Sólo ellos pueden envilecerse hasta perderlo todo, hasta
quedar dominados por la bola que gira en la ruleta mientras los
croupiers les abren paso para que sigan jugando más y
más.
El jugador, como es compulsivo, evita durante largas páginas
jugar, aunque la mujer que encienda su pasión frustrada
lo obligue a perder algunos pocos dinerillos en la ruleta. De
manera fulminante la familia para la cual sirve se descompone,
se desintegra, con esa abuela rusa que en vez de morir y dejar
su herencia decide perderla, víctima ansiosa del juego.
La mujer que él ama le corresponde, pese a ser nada más
que un esclavo, y él comete el error de jugar y ganar.
Ella se siente usada cuando ve que el jugador ha ganado. El jugador
entiende que pierde cuando gana, por lo que no le queda más
remedio que esconderse bajo las polleras de una vampira
prestamista francesa. Es así que el jugador conoce París
y por primera vez en su vida se concede el lujo de pasear en un
carro de dieciséis caballos.
El jugador, cuando acaba su febril estancia parisina, vuelve
al lugar que le corresponde. A husmear en las mesas de juego
y entonces perder y perder hasta quedar absolutamente perdido.
El inglés se ha quedado con su amada. La francesa se ha
quedado en París. Moscú y Pettersburgo cada vez
más lejos. Su lugar definitivo es un balneario en Alemania,
de ésos que tienen ruleta, el único sitio en el
mundo donde él puede sentir la sensación de que
con un golpe de suerte todo puede ser diferente.
El jugador, hijo novelesco de Fiodor y pariente de Raskolnikov,
permanecerá estático hasta el fin de la historia,
al borde de cada mesa donde pueda apostar de diferentes formas,
haciendo cálculos para perderlo todo.
Definitivamente cínico, sabe que jamás podrá
escapar de la prisión y que el amor que sentía por
su amada se ha convertido en un recuerdo insensible. Y sabe también
que la música del azar
es cruel, infame, soberbia, hipócrita como los franceses,
perversa como los ingleses y rígida como los alemanes.
Seguro que parte de su dolor sería vengado años
más tarde, cuando las hordas rusas entraron en Berlín
para liberarlo de su cárcel. Pero duró poco, porque
en otra novela, escrita por el norteamericano Auster, aperece
disfrazado de norteamericano para pagar sus deudas con trabajo.

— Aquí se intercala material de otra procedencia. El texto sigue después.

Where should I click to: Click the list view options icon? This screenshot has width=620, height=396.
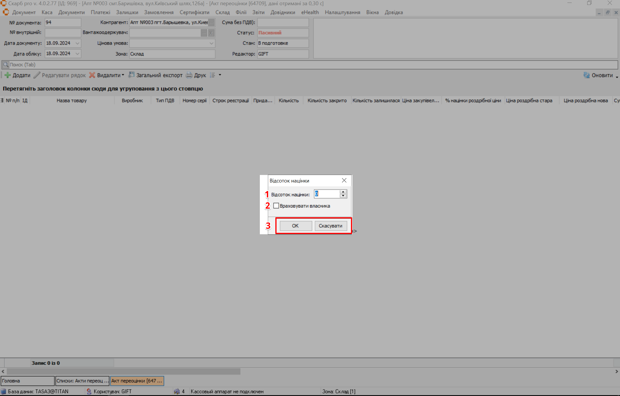(212, 75)
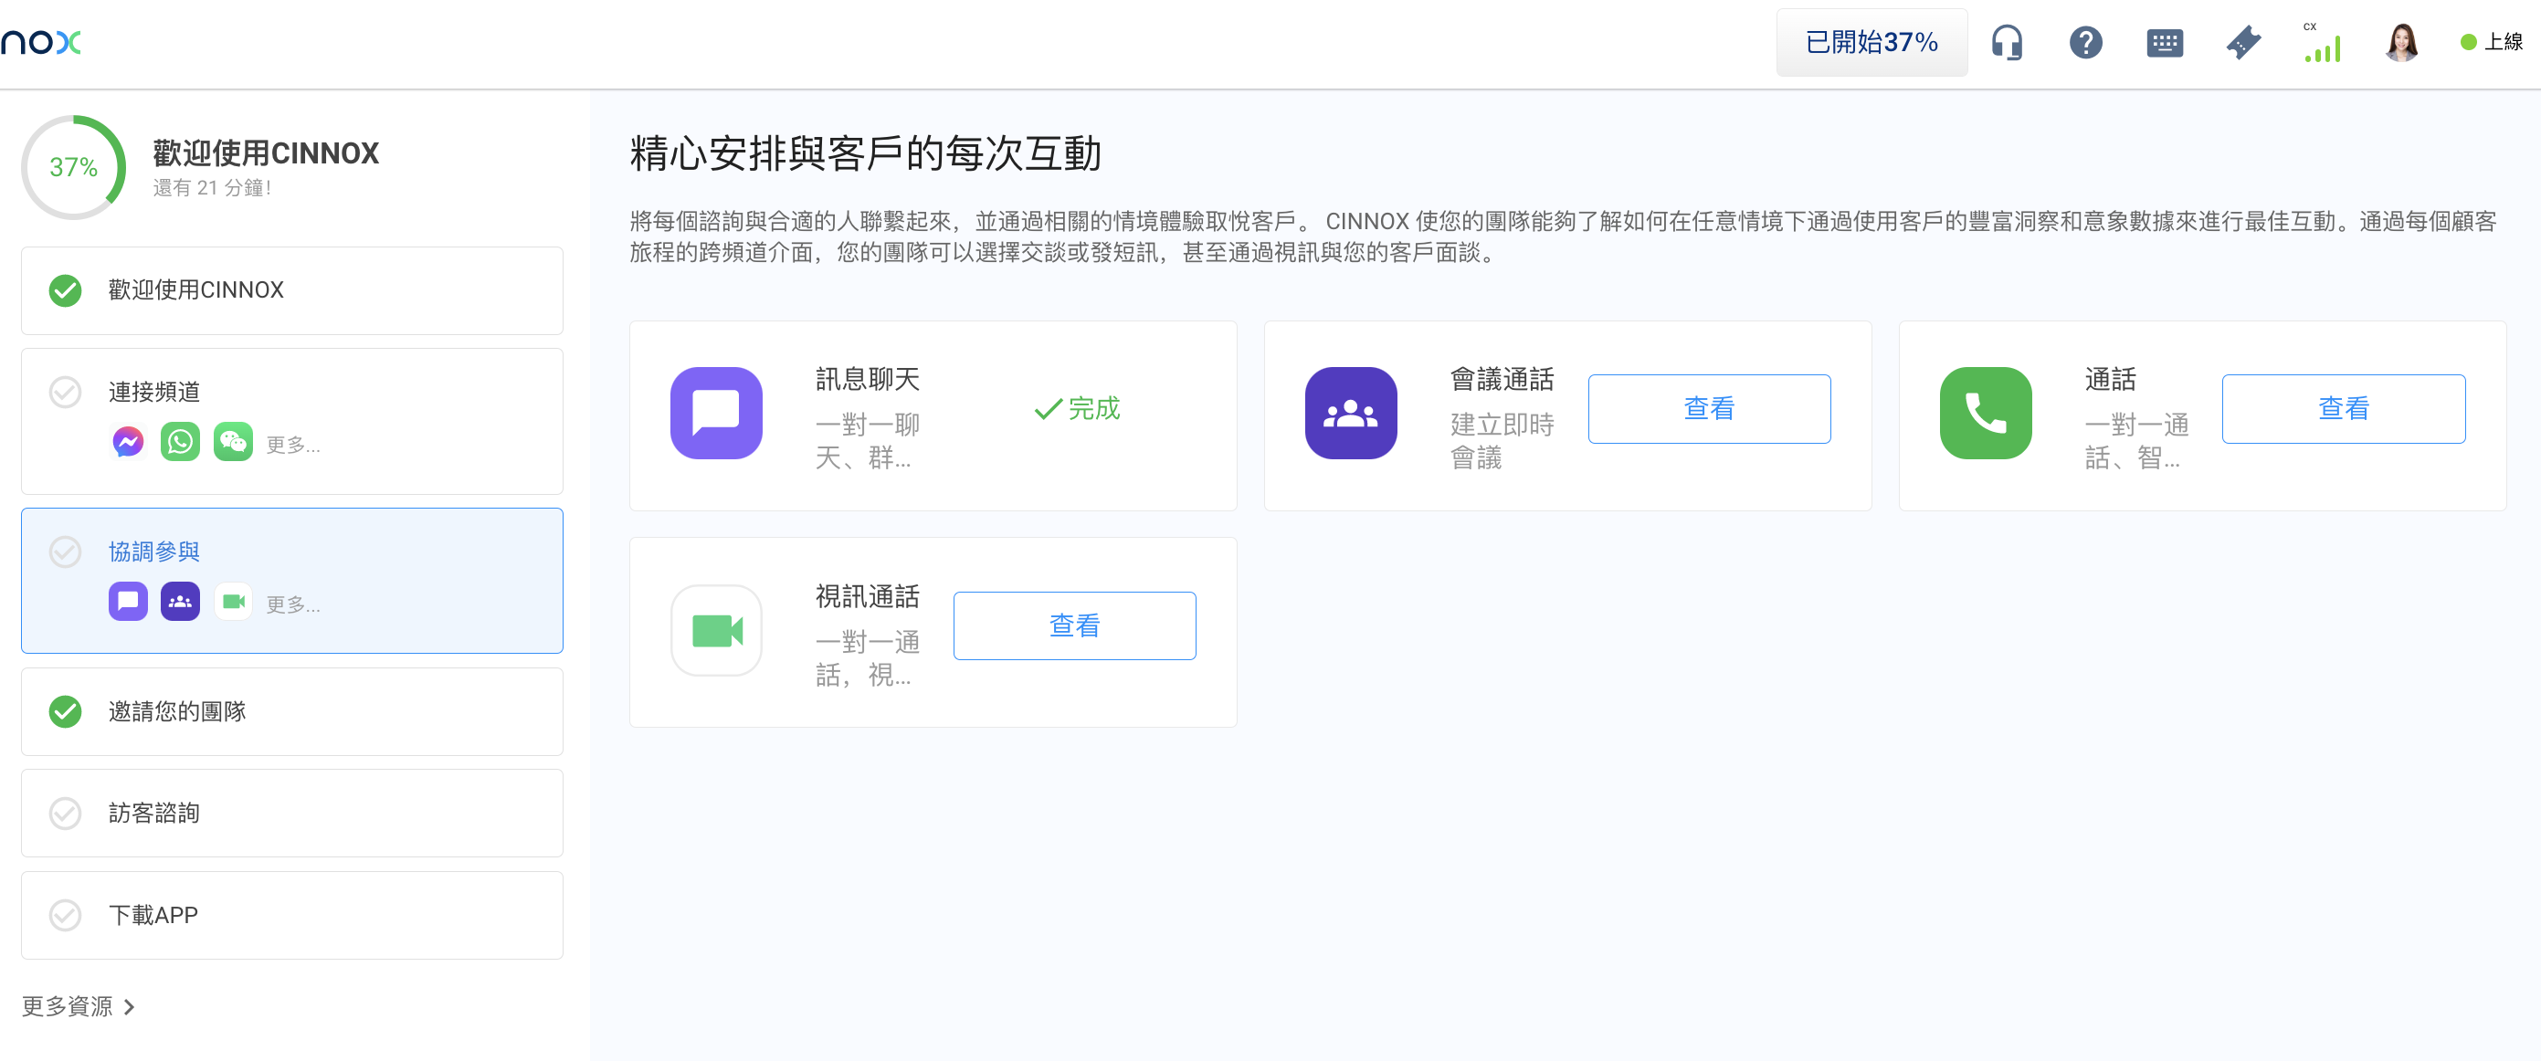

Todos los jugadores del mundo, entonces, alivian su karma pensando
en que mañana será diferente, aunque la sucesión
de los días los encuentren construyendo paredes y techos
que los encierran en pequeños y comunes departamentos
de fin de siglo. Son pocos, definitivamente, los que siguen apostando
fuerte. Hasta conocer la verdadera ruina.